Kamaruzzaman’s death sentence was upheld on appeal in November 2014. Following the publication of the full text of the judgment against him, he filed for an independent review of his sentence to the Appellate Division of the Supreme Court on March 5, 2015. Without hearing the application on its merits, the country’s highest court summarily rejected his petition and upheld the death sentence.
“The death penalty is an irreversible and cruel punishment that is made even worse when the judiciary fails to fully review such sentences,” said Brad Adams, Asia director. “Bangladesh’s war crimes trials have been plagued by persistent and credible allegations of fair trial violations that require impartial judicial review.”
Kamaruzzaman was arrested in July 2010 on the orders of the International Crimes Tribunal (ICT), which was set up to address the atrocities committed during the 1971 war which led to independence for Bangladesh from Pakistan. He was given no reason for his arrest, leading the United Nations Working Group on Arbitrary Detention to classify his arrest as arbitrary and a violation of international law.
At his trial, the court arbitrarily limited the ability of the defense to submit evidence, including witnesses and documents. The court denied the defense the opportunity to challenge the credibility of prosecution witnesses by rejecting witnesses’ earlier statements that were inconsistent with their trial testimony. The court denied a defense application to recuse two judges for prior bias.
“Human Rights Watch has long supported justice and accountability for the horrific crimes that occurred in 1971, but these trials need to meet international fair trial standards to properly deliver on those promises for the victims,” Adams said. “Delivering justice requires adhering to the highest standards, particularly when a life is at stake. The conduct of Kamaruzzaman’s trial cannot be said to have met those standards.”
Human Rights Watch reiterated its longstanding call for Bangladesh to impose an immediate moratorium on the death penalty. The death penalty is inconsistent with international human rights law, according to statements of UN human rights experts and various UN bodies.

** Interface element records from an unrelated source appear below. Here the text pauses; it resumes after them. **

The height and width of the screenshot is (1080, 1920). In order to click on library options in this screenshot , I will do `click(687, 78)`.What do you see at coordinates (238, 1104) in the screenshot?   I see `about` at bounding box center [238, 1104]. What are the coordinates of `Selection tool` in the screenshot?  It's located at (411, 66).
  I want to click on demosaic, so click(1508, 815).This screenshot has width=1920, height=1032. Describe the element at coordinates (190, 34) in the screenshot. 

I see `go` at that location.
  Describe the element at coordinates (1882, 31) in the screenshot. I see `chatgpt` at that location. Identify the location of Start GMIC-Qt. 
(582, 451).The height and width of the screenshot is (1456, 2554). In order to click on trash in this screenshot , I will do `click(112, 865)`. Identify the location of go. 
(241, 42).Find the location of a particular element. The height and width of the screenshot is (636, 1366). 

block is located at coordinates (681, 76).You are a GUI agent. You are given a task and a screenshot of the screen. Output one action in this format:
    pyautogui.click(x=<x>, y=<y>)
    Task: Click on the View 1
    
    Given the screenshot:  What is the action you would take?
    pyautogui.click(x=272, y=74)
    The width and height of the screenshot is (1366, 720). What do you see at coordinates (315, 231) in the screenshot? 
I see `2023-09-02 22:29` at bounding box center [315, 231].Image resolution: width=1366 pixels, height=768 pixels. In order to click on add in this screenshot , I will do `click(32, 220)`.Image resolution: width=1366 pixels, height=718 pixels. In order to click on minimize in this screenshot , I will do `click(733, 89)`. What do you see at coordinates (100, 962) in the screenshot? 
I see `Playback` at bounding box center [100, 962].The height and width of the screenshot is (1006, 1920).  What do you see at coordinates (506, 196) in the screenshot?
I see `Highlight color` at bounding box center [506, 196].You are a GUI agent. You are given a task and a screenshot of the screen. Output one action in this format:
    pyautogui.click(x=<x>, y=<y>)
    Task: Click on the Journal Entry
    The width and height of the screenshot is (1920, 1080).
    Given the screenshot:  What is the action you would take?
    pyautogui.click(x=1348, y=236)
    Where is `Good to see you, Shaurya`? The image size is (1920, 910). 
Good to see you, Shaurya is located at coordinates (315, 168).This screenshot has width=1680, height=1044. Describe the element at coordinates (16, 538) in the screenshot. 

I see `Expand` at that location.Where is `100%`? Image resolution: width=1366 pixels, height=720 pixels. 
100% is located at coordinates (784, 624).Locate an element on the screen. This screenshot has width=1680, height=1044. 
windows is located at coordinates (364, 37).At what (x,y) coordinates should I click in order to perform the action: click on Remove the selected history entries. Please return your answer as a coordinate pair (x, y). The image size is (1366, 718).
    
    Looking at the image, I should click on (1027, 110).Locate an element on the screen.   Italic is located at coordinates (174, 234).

The UN Human Rights Committee, which interprets the International Covenant on Civil and Political Rights, to which Bangladesh is a state party, has said that “in cases of trials leading to the imposition of the death penalty, scrupulous respect of the guarantees of fair trial is particularly important” and that any death penalty imposed after an unfair trial would be a violation of the right to a fair trial.
Bangladesh should join with the many countries already committed to the UN General Assembly’s December 18, 2007 resolution calling for a moratorium on executions and a move by UN member countries toward abolition of the death penalty. Human Rights Watch opposes the death penalty in all circumstances as an inherently cruel punishment.
“The Bangladesh government should impose a moratorium on the death penalty and quickly join the growing number of countries that have abolished this barbaric practice,” Adams said. “The severity of the offense in question provides no justification for its continued use.”